= WHAT TO PRODUCE =
Give back the listing word for word, from top to bottom.

= = = = = = =

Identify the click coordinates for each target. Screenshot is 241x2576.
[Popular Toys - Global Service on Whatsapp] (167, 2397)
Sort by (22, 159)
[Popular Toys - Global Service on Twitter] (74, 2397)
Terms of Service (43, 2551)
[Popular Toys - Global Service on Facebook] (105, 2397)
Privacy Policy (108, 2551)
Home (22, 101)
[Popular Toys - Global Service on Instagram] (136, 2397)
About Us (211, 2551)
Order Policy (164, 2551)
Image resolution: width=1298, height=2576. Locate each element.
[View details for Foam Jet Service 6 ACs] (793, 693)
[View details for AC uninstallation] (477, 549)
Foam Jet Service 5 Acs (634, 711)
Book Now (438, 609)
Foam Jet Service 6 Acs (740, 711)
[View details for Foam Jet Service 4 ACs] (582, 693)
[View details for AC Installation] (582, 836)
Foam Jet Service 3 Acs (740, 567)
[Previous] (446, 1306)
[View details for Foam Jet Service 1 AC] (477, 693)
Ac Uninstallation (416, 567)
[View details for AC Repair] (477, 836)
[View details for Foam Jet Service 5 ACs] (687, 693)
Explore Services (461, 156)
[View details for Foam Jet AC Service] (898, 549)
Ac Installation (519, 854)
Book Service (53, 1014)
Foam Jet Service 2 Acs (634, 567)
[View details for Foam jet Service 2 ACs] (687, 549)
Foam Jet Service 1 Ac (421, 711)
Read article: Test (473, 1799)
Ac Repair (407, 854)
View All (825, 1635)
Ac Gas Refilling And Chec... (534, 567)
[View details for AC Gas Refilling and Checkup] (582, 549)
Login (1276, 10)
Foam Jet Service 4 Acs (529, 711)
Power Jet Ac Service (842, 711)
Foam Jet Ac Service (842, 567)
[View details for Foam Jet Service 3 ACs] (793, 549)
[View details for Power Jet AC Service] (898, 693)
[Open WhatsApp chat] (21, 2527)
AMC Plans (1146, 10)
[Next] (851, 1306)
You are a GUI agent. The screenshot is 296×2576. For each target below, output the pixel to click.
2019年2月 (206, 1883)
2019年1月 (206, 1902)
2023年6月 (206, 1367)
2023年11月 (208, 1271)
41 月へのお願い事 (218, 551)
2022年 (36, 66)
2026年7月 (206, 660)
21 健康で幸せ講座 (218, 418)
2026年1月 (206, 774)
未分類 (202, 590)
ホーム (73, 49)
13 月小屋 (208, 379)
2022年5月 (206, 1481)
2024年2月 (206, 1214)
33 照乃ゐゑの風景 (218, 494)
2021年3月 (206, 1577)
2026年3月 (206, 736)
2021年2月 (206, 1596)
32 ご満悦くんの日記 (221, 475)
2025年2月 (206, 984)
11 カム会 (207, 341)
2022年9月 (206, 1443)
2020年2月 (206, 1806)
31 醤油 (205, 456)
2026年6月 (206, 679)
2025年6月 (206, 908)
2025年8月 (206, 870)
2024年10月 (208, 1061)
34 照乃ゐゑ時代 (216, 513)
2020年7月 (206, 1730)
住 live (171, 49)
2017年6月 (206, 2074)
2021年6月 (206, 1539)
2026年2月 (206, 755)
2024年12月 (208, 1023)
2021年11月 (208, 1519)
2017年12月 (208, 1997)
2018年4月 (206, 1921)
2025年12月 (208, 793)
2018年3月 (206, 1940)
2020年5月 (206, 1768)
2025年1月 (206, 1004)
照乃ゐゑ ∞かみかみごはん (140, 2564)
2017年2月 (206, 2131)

= = = = = = =

= SOLVED EXERCISE =
Identify the click coordinates for each target. Screenshot is 241x2576.
[Popular Toys - Global Service on Whatsapp] (167, 2397)
Sort by (22, 159)
[Popular Toys - Global Service on Twitter] (74, 2397)
Terms of Service (43, 2551)
[Popular Toys - Global Service on Facebook] (105, 2397)
Privacy Policy (108, 2551)
Home (22, 101)
[Popular Toys - Global Service on Instagram] (136, 2397)
About Us (211, 2551)
Order Policy (164, 2551)
Image resolution: width=1298, height=2576. Locate each element.
[View details for Foam Jet Service 6 ACs] (793, 693)
[View details for AC uninstallation] (477, 549)
Foam Jet Service 5 Acs (634, 711)
Book Now (438, 609)
Foam Jet Service 6 Acs (740, 711)
[View details for Foam Jet Service 4 ACs] (582, 693)
[View details for AC Installation] (582, 836)
Foam Jet Service 3 Acs (740, 567)
[Previous] (446, 1306)
[View details for Foam Jet Service 1 AC] (477, 693)
Ac Uninstallation (416, 567)
[View details for AC Repair] (477, 836)
[View details for Foam Jet Service 5 ACs] (687, 693)
Explore Services (461, 156)
[View details for Foam Jet AC Service] (898, 549)
Ac Installation (519, 854)
Book Service (53, 1014)
Foam Jet Service 2 Acs (634, 567)
[View details for Foam jet Service 2 ACs] (687, 549)
Foam Jet Service 1 Ac (421, 711)
Read article: Test (473, 1799)
Ac Repair (407, 854)
View All (825, 1635)
Ac Gas Refilling And Chec... (534, 567)
[View details for AC Gas Refilling and Checkup] (582, 549)
Login (1276, 10)
Foam Jet Service 4 Acs (529, 711)
Power Jet Ac Service (842, 711)
Foam Jet Ac Service (842, 567)
[View details for Foam Jet Service 3 ACs] (793, 549)
[View details for Power Jet AC Service] (898, 693)
[Open WhatsApp chat] (21, 2527)
AMC Plans (1146, 10)
[Next] (851, 1306)
You are a GUI agent. The screenshot is 296×2576. For each target below, output the pixel to click.
2019年2月 (206, 1883)
2019年1月 (206, 1902)
2023年6月 (206, 1367)
2023年11月 (208, 1271)
41 月へのお願い事 (218, 551)
2022年 (36, 66)
2026年7月 (206, 660)
21 健康で幸せ講座 (218, 418)
2026年1月 (206, 774)
未分類 (202, 590)
ホーム (73, 49)
13 月小屋 (208, 379)
2022年5月 (206, 1481)
2024年2月 (206, 1214)
33 照乃ゐゑの風景 (218, 494)
2021年3月 (206, 1577)
2026年3月 (206, 736)
2021年2月 (206, 1596)
32 ご満悦くんの日記 (221, 475)
2025年2月 (206, 984)
11 カム会 (207, 341)
2022年9月 (206, 1443)
2020年2月 (206, 1806)
31 醤油 (205, 456)
2026年6月 (206, 679)
2025年6月 (206, 908)
2025年8月 (206, 870)
2024年10月 (208, 1061)
34 照乃ゐゑ時代 (216, 513)
2020年7月 (206, 1730)
住 live (171, 49)
2017年6月 (206, 2074)
2021年6月 (206, 1539)
2026年2月 (206, 755)
2024年12月 (208, 1023)
2021年11月 (208, 1519)
2017年12月 (208, 1997)
2018年4月 (206, 1921)
2025年12月 (208, 793)
2018年3月 (206, 1940)
2020年5月 (206, 1768)
2025年1月 (206, 1004)
照乃ゐゑ ∞かみかみごはん (140, 2564)
2017年2月 (206, 2131)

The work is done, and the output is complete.